* Document:
I got a bit anxious last week when a beloved recording went AWOL.
I was researching an interview with the cosmic bluegrass star Peter Rowan, and while my visit to the LP and CD shelves turned up a lot of exceptional albums from Rowan’s expansive career, one favorite CD had gone missing. The band was a short-lived but powerful 1973 collaboration called Muleskinner, in which Rowan joined his guitar and voice with mandolinist David Grisman, fiddler Richard Greene, banjo player Bill Keith and the late Clarence White, who is to bluegrass lead guitar what Django Reinhardt is to jazz. It’s not on Spotify or iTunes or Tidal. The original LP is quite hard to find, and even my 2003 reissue CD is a rarity, with used copies circulating, mostly in Europe, for as much as forty or fifty bucks. I was not prepared to lose it. It wasn’t on the shelf under M as I’d expect, nor was it under Peter Rowan or Clarence White or David Grisman, and at that point I grew concerned. I love this album; it was an anchor to my past and to a body of work I’ve been studying, on and off, for 30 years. It is in some ways a companion to the more famous Old And In The Way album that teamed Rowan with Jerry Garcia (pictured) just months later, an album that inspired countless Garcia fans to become more involved in bluegrass over the years, including myself. So this collection of music really matters to me.

* Problem to work on: In the piece about the missing Muleskinner CD above, which instrument did Bill Keith play in the band?

* Records supplied:
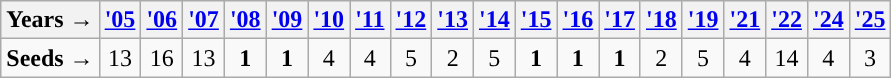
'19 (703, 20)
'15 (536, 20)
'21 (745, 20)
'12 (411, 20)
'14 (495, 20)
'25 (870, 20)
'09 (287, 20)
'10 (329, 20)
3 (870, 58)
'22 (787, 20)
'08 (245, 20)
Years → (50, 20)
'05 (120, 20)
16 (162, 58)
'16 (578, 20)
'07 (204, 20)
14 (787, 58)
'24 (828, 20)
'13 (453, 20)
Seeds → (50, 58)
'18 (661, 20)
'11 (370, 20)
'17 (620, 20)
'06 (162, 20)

---

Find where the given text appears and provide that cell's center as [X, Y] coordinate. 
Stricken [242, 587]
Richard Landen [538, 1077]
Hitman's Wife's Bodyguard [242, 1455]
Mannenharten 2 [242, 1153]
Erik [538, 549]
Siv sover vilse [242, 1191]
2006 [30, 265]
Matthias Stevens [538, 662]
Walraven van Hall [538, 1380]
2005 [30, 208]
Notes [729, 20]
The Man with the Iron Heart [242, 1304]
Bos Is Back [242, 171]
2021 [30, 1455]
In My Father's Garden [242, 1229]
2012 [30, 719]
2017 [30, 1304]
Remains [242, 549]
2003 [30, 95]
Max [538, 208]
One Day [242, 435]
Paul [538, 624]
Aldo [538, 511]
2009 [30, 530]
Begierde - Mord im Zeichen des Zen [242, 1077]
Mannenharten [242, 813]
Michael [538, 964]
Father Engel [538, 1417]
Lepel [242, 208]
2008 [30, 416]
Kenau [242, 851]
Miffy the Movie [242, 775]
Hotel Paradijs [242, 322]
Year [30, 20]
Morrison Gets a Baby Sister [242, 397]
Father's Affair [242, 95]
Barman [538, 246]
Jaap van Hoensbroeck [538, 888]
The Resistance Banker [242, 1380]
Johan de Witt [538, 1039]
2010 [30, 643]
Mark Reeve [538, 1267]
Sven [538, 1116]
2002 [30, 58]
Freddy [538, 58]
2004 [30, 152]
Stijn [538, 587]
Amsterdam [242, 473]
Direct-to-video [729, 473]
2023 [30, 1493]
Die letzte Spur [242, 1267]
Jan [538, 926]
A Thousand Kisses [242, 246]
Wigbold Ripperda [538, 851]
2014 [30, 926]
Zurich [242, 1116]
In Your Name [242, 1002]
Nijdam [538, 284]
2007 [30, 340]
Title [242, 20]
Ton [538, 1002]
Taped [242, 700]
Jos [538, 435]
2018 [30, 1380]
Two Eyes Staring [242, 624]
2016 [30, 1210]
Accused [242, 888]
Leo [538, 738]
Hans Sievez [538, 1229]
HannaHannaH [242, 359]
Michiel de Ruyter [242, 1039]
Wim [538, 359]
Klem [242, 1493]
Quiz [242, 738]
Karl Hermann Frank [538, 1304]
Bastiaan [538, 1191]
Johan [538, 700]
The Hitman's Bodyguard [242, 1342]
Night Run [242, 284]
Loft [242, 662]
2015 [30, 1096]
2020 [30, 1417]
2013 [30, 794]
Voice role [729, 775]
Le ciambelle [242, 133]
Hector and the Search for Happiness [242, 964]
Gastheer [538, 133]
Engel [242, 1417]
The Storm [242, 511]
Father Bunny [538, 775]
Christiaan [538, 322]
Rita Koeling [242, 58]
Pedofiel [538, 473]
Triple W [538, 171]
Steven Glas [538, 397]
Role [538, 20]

* Task response: Banjo.